A lesbian musical! Tommy Tune’s 10th Tony! A bisexual host! The original Hedwig! With all bases covered, what an LGBT time ’twill be when CBS broadcasts the 69th annual Tony Awards on June 7.

The Tony Awards are always home-sweet-home for gay theater buffs, and they’ve been especially welcoming to native Houstonian Tommy Tune, who was told by a friend in the 1960s, “In Houston, if you dance, are talented, and extremely unusual, they call you a sissy or a weirdo. In New York, they call you a star.”

This year, Broadway is also a “fun home” for lesbians, including out actress Beth Malone, whose character in the musical Fun Home explains, “My dad and I both grew up in the same small Pennsylvania town. And he was gay, and I was gay, and he killed himself—and I became a lesbian cartoonist.”

As a very special friend of mine says, “There’s a lot of gay at this year’s Tony Awards!” It might be easier to write about who isn’t gay, but (yawn) what fun would that be?

AlanOSCover
Cumming (in 2005) on the cover of OutSmart magazine.

Co-hosts for the live ceremony from Radio City Music Hall in New York City are Kristin Chenoweth (the über-gay-friendly star who’s also nominated this year for Best Actress in a Musical as Lily Garland in On the Twentieth Century) and Alan Cumming.

Cumming recently revived his Tony Award-winning breakthrough performance as the master of ceremonies in Cabaret, this time opposite Aaron Krohn, a son of veteran Houston acting couple Charles Krohn and Chesley Ann Santoro.

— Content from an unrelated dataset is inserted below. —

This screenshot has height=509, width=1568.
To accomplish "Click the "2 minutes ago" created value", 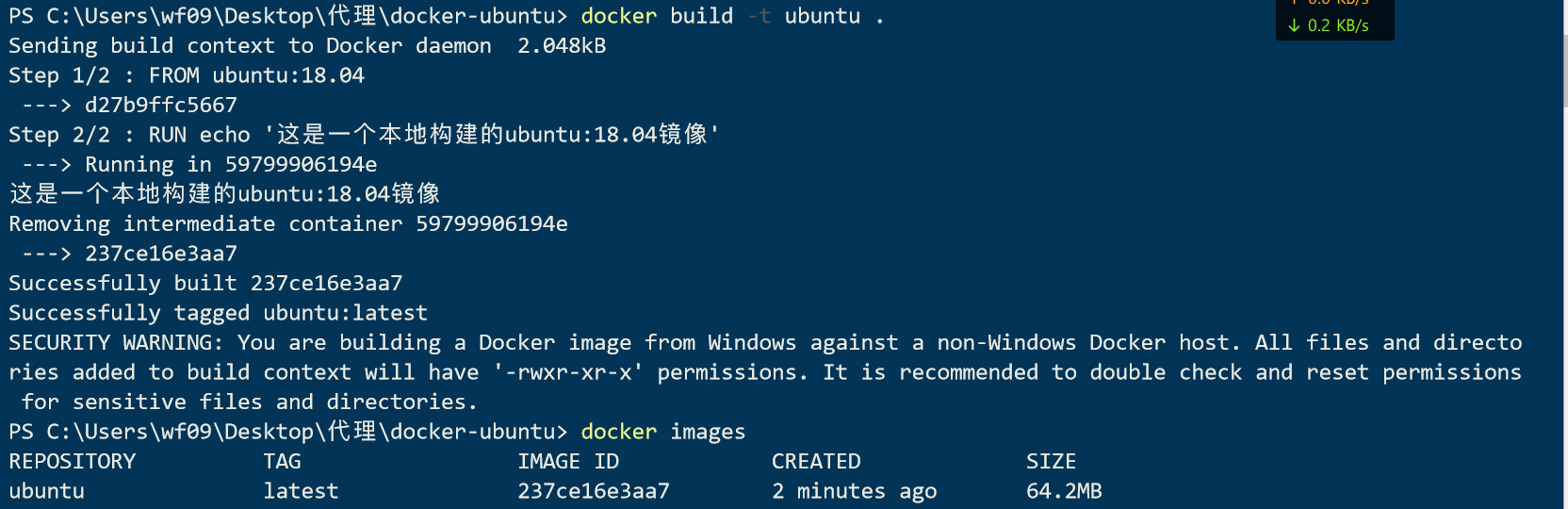I will [854, 491].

Santoro played scatterbrained Kristine (who can dance but can’t sing) in the original run of A Chorus Line, a show that is back on our gaydar (as if it ever disappeared) since leading this year’s Tommy Tune Awards with 12 nominations. (Krohn’s parents presented Best Leading Actor and Actress at the Tunes, and his lovely mother played Eulalie Mackecknie Shinn in last month’s Theatre Under the Stars production of The Music Man, which featured a galaxy of local stars including Charles Swan, director of musical theater at the High School for the Performing and Visual Arts in Montrose.)

KristinOSCover
Chenoweth (in 2009) on the cover of OutSmart magazine.

“As past Tony Award winners and Broadway favorites, Alan and Kristin are no strangers to the Radio City Music Hall stage,” said Charlotte St. Martin, executive director of The Broadway League, and Heather Hitchens, president of the American Theatre Wing, in a statement. “They both have a contagious charisma and share an electrifying excitement about Broadway that will translate to the fans watching at home, all around the world. We are thrilled to welcome them into the hosting role for the first time.”

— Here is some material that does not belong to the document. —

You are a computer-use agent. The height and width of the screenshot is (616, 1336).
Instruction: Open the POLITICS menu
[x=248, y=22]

Nominations for the 2015 Tony Awards were announced on April 28, with Fun Home competing for Best Musical alongside An American in Paris, and tying it for the most nominations (12).
Out writer Lisa Kron and composer Jeanine Tesori adapted Fun Home from lesbian Alison Bechdel’s graphic memoir. Bechdel is portrayed at three ages—43, 19, and 8—with all three actresses earning Tony nominations (lead actress for Beth Malone, and featured actress for Sydney Lucas and Emily Skeggs). Fun Home also scored nominations for leading actor (Michael Cerveris), featured actress (Judy Kuhn), direction, book, score, scenic design, lights, and orchestrations.

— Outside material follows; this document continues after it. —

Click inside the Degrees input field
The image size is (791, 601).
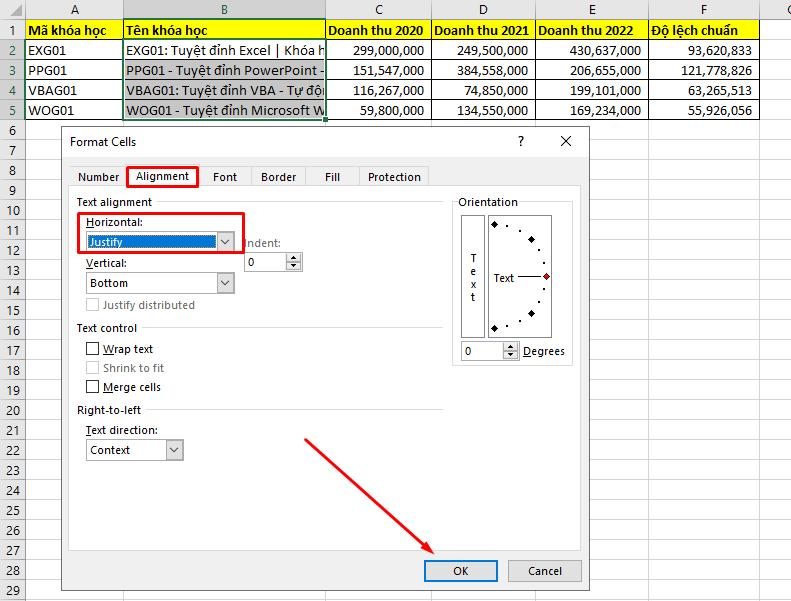click(481, 351)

The other nominees for Best Musical are Something Rotten and The Visit, which Terrence McNally, John Kander, and Fred Ebb wrote for Chita Rivera. Kron, McNally, and the authors of Something Rotten compete for Best Book of a Musical with out author Craig Lucas (Blue Window, Prelude to a Kiss), who adapted An American in Paris.

Take my word for it—there are tons of other LGBT nominees (William Ivey Long probably has Best Costume Design of a Musical sewn up again) and many with less than six degrees of separation, including Airline Highway’s Julie White, a former Best Featured Actress in a Play winner as a lesbian talent agent in Douglas Carter Beane’s The Little Dog Laughed (she also played a radical lesbian feminist in a movie version of the late Wendy Wasserstein’s The Heidi Chronicles, which is up for Best Revival of a Play, starring Mad Men’s Elisabeth Moss).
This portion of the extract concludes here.